#### Directions
Reproduce the listing below word for word and exclude any picture.

*** Source data ***

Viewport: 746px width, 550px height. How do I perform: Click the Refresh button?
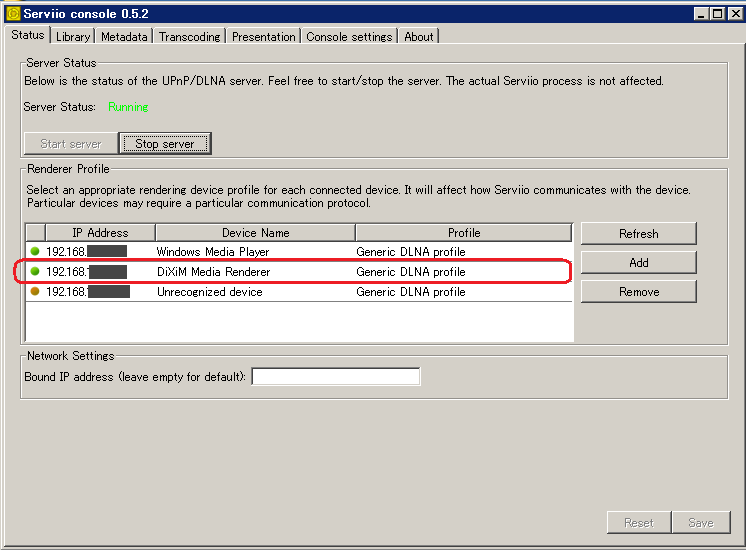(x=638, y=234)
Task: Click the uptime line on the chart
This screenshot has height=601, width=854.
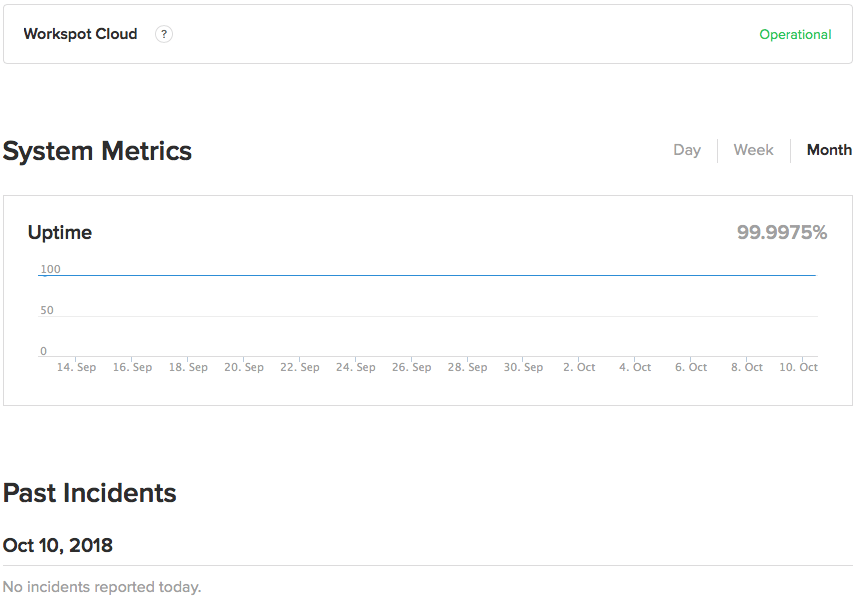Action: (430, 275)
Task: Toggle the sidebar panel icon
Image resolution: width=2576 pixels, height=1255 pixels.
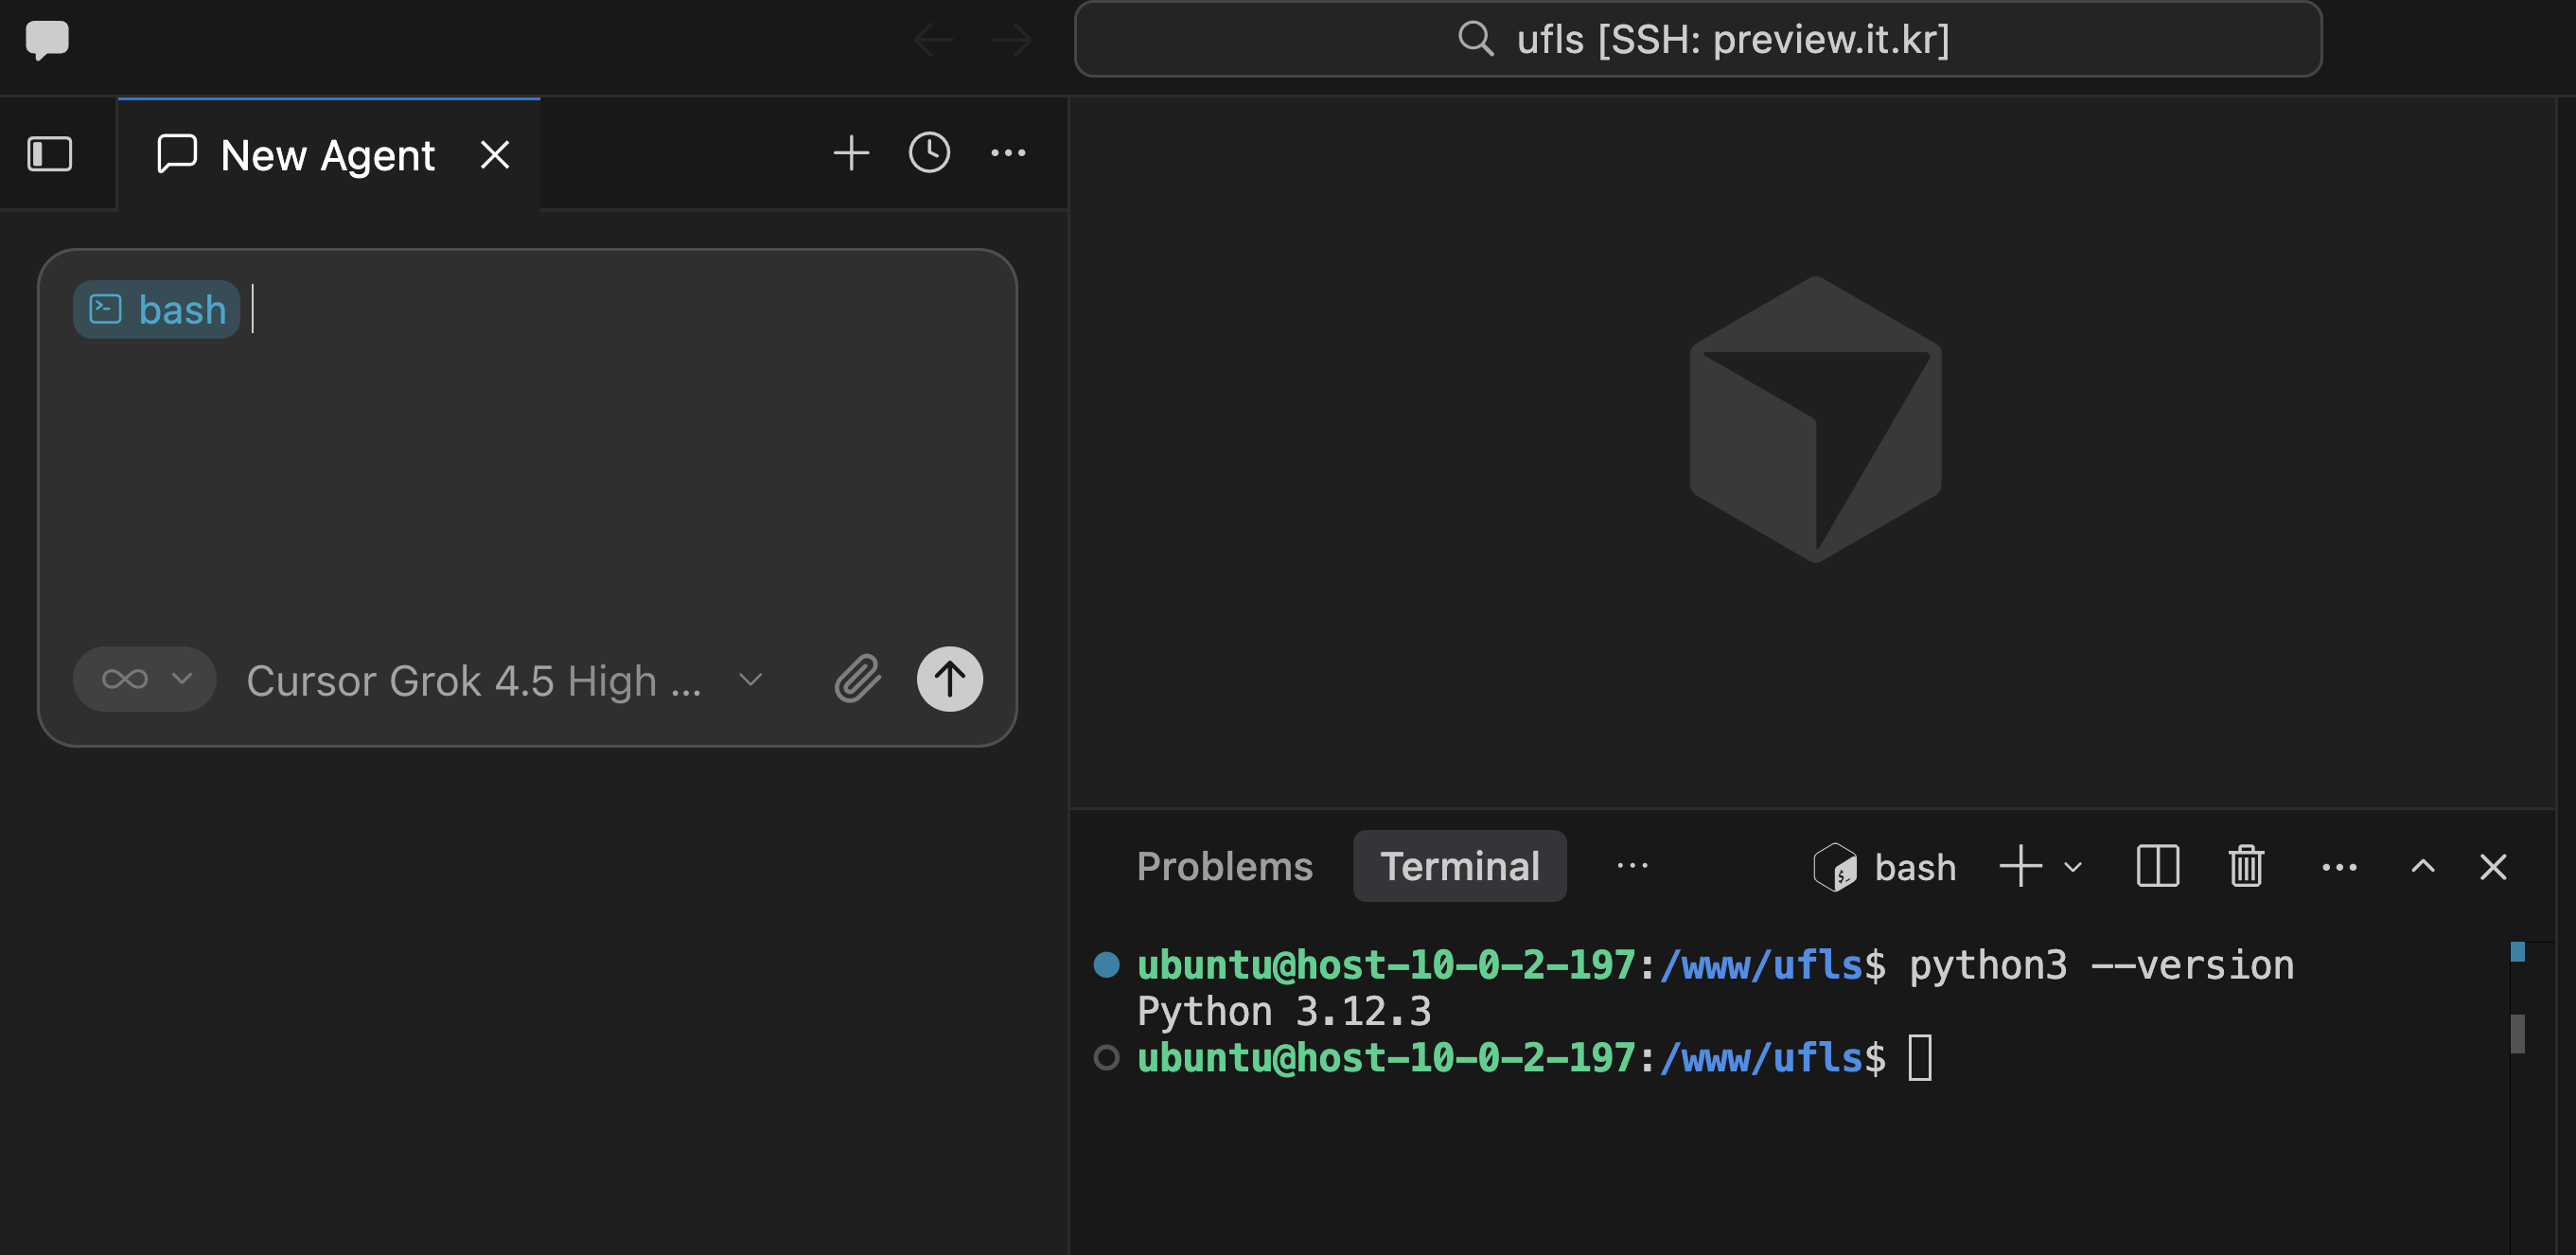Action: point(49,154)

***

#### Task result
Viewport: 746px width, 550px height. How do I perform: Click the Refresh button?
(x=638, y=234)
Task: Click the uptime line on the chart
This screenshot has height=601, width=854.
Action: (430, 275)
Task: Toggle the sidebar panel icon
Image resolution: width=2576 pixels, height=1255 pixels.
Action: point(49,154)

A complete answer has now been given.